Comment traduire paper mills ? « Usines à articles », « usines à papiers » « fermes à articles », « moulins à articles »… Il n’y a pas de terminologie française qui s’impose pour qualifier des pratiques d’escrocs mises en évidence depuis moins de dix ans.
« Paper mills », des sociétés commerciales qui vendent des articles
Des sociétés de communication basées en Russie, Chine, Iran et Europe de l’Est emploient des rédacteurs professionnels. Ils écrivent des articles soit en inventant des données soit en utilisant des données transmises par des chercheurs. La publicité de ces articles est faite sur Facebook, X (anciennement Twitter), Telegram ou WhatsApp pour recruter des auteurs avant de soumettre les articles à des revues scientifiques. Les auteurs payent de 1 000 à 10 000 euros, selon la revue et l’ordre des auteurs. Certains rédacteurs en chef acceptent une gratification pour publier un article mais beaucoup ont été identifiés. Ces sociétés commerciales sont en règle avec les administrations locales, elles n'hésitent d'ailleurs pas à recruter ouvertement par le biais de petites annonces, en voici une trouvée sur un site internet : « La publication est réalisée « clé en main » : les articles ont déjà été rédigés, traduits, relus, mis en page, et la revue a été sélectionnée pour la publication. Il ne vous reste plus qu'à choisir le sujet qui vous convient, la place que vous souhaitez occuper dans l'article et à payer. Le prix dépend de la politique de la revue en matière de frais de publication : plus la notoriété de la revue est élevée, plus le coût par position dans l'article est important ». Et l’intelligence artificielle (IA), permet de rédiger plus d'articles et plus rapidement.
« Review mills », la compromission de l’évaluation par les pairs
Lors de la soumission d’un article, l’auteur correspondant propose, pour faire la relecture de son article, des noms d’experts. Il donne une adresse électronique qu’il a créée pour que les demandes d’évaluation lui soient envoyées plutôt qu’à l’expert proposé. L’auteur n’a plus qu’à soumettre une évaluation favorable de son propre article au rédacteur en chef. L’éditeur Hindawi (racheté par Wiley) a été la cible de ces manipulations de l’évaluation par les pairs. Il a retiré de la littérature 8 000 articles en 2023. Tout comme d'autres qui ont dû retirer également des milliers d'articles.
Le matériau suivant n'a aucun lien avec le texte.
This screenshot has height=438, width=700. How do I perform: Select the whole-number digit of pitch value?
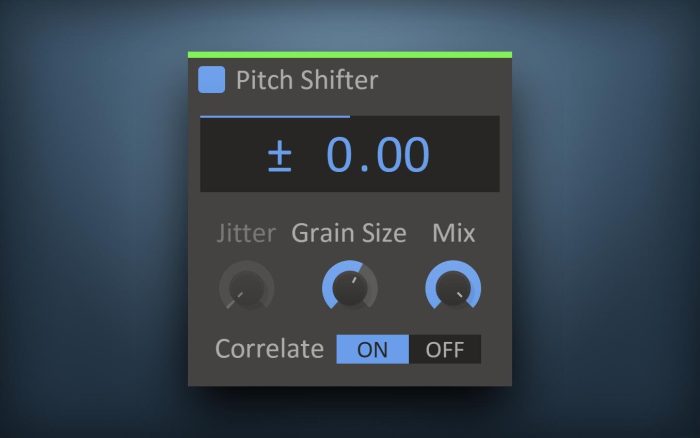[340, 154]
« Citation mills », l’ajout de citations dans des articles
Des chercheurs demandent à des paper mills d’ajouter leurs propres travaux dans des listes de citations à la fin des articles. Cela leur permet d’augmenter la notoriété de leurs publications. Ces sociétés font de la publicité sur des réseaux sociaux. Les frais sont de quelques centaines d’euros par citation. Ces manipulations sont différentes des pratiques des cartels de rédacteurs qui s’entendent pour augmenter les facteurs d’impact de leurs revues en ajoutant des citations.
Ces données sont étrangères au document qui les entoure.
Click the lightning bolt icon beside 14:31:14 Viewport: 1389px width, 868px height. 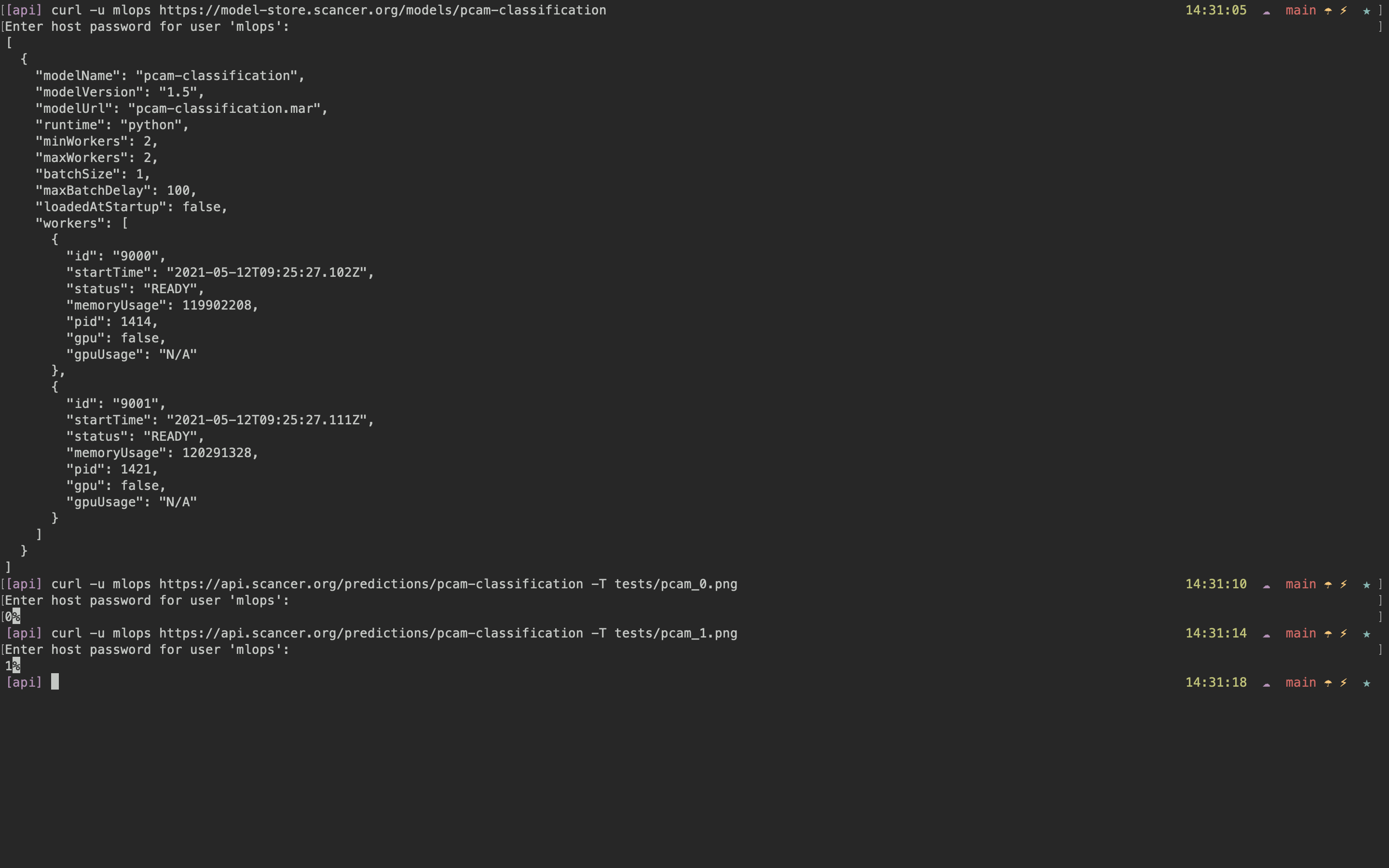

Comment les éditeurs luttent-ils ?
Des articles inventés à partir de données, voire totalement faux, sont donc publiés. Ils sont bien écrits et respectent les recommandations des revues. On estime qu’environ 3 % des articles seraient faux, cette estimation est certainement basse car une « usine à articles » pourrait publier environ 20 000 articles en dix ans.
Les éditeurs essayent, avec des logiciels, d’identifier des mots ou phrases dans des articles écrits avec une IA. Par exemple, des expressions comme huge information au lieu de big data, p-esteem au lieu de p-value, kidney disappointment au lieu de kidney failure, permettent de suspecter l’utilisation de l’IA. Ils vérifient l’identité des auteurs utilisant des adresses électroniques non institutionnelles de type gmail.com, yahoo.com, etc. Environ 25 % des auteurs n’utilisent pas d’adresse électronique institutionnelle. Les éditeurs demandent aux auteurs un numéro ORCID, sorte de passeport du chercheur en 16 chiffres. Ils n’utilisent plus les adresses non institutionnelles pour solliciter des relecteurs, sauf si elles ont été vérifiées. Des rédacteurs en chef corrompus ont été identifiés.
Dans la plupart des pays, la fraude scientifique n’est ni un délit, ni un crime. Le système peut perdurer tant qu’il y aura des « clients » des paper mills. Je précise cependant que je ne connais pas d’auteurs français qui utilisent des paper mills pour publier.